Cielo Rojo: Earning a Coveted Spot at #5 on Tom Sietsema’s Best New Restaurants Roundup

The area’s restaurant scene continues to garner recognition and praise, both locally and nationally, for its exceptional quality and diverse offerings.

Takoma Park’s Cielo Rojo secured the fifth spot on Washington Post food critic Tom Sietsema’s list of the 26 best new restaurants in the D.C. area, which showcases “a bevy of Mexican options, plant-based fine dining, beautiful burgers, and more.”

To get on the menu, a dish has to pass the “love test,” says David Perez, the top chef at the Mexican gem in Montgomery County.

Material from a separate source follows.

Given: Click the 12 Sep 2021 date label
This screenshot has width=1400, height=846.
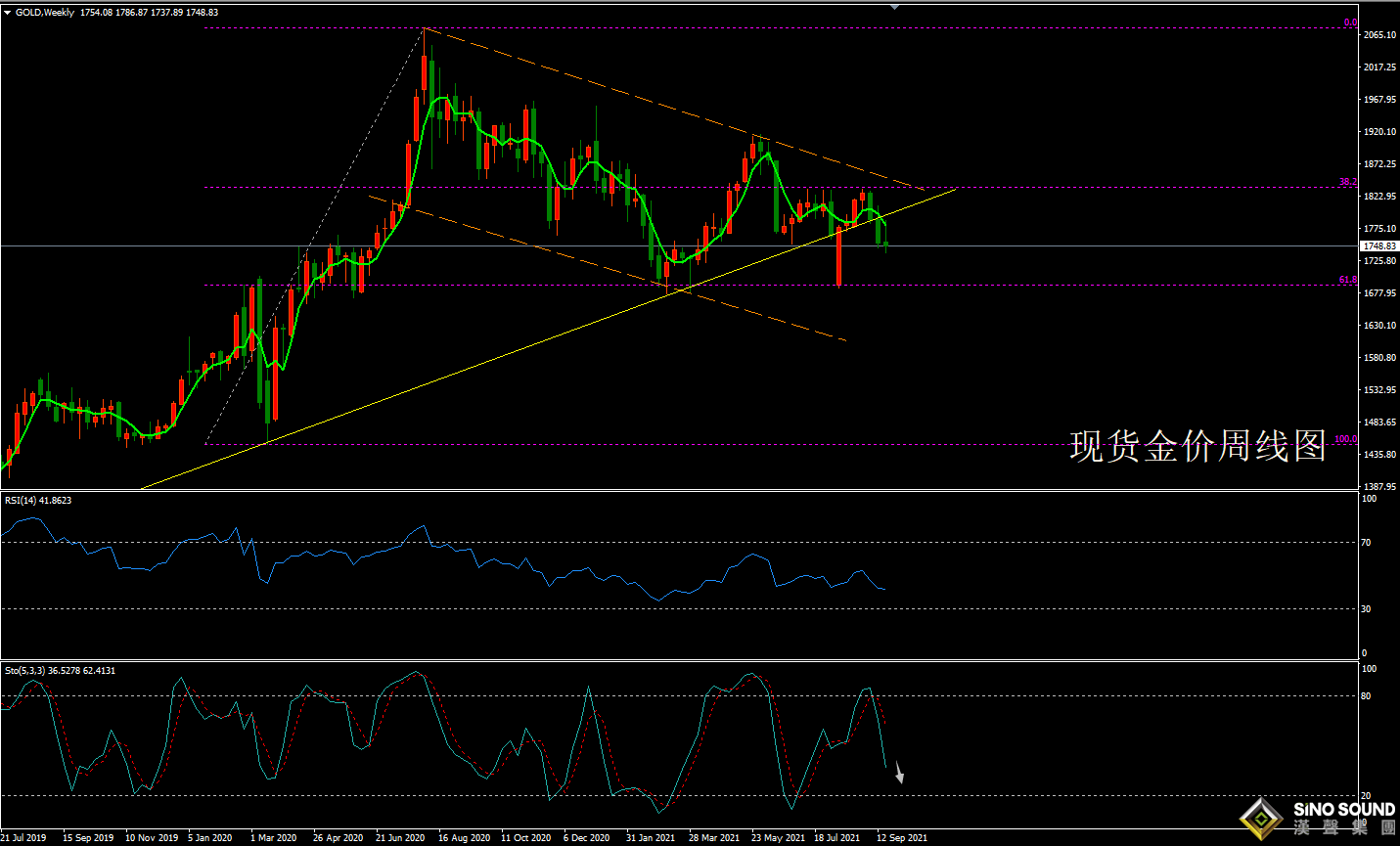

I appreciate his bar. And I applaud the cooking. Imagine quesadillas stuffed with roasted mushrooms, hit with fried garlic and a splash of tequila, and fabulous, brick-red pozole. The soup is thick with hominy, shredded chicken and buttery avocado, and it thrums with toasted dried chiles, garlic and Mexican oregano. The finishes woo, too. The quesadilla comes painted with two sauces, salsa verde and chile de árbol, plus a scattering of crisp pumpkin seeds.

Cielo Rojo, or “Red Sky,” tripled in size when the owners, including the chef and his wife, Carolina McCandless, vacated their original snug storefront in Takoma Park for a former auto repair shop nearby. (The garage doors remain, but the elevator for moving cars up and down in the back has been transformed into space for private dining.) The vast, light-filled interior benefits from handsome benches, tables and shelves crafted by McCandless’s father and bags of heirloom corn from small farmers in Mexico, stacked near the host stand and a sign of good shopping.

One night, I thought we were invisible. Seated near the bar, multiple servers paraded by, none of whom made eye contact with my party. (We ordered from a friendly margarita maestro behind the counter.) More recent overseers were as engaged as I remembered them from my maiden visit at the new location in winter. Carnitas tacos, their corn wrappers thick enough to support the steak filling, and branzino, striped with vibrant parsley and guajillo sauces, taste better in the company of pleasant caretakers.

There’s plenty to make vegetarians fall for the place. Perez once cooked at a Mexican vegan restaurant in San Francisco; three of his five housemade moles at Cielo Rojo are meat-free. And drivers take note: The neighboring parking lot is free.

Cielo Rojo opened in early 2019 at its original location at 7056 Carroll Ave. in Takoma Park and swiftly gained popularity for its “fine-casual” dining experience, tacos and pozole soup, which was showcased in the season premiere of the WETA TV series Signature Dish last fall (video below).

The restaurant moved to its new, larger location at 7211 Carroll Ave. in January, with its original home becoming San Pancho, a fast-casual eatery specializing in Mission-style burritos that originated in the 1960s in San Francisco’s Mission District; PoPville reported on Tuesday that the exterior signage for San Pancho is currently being installed.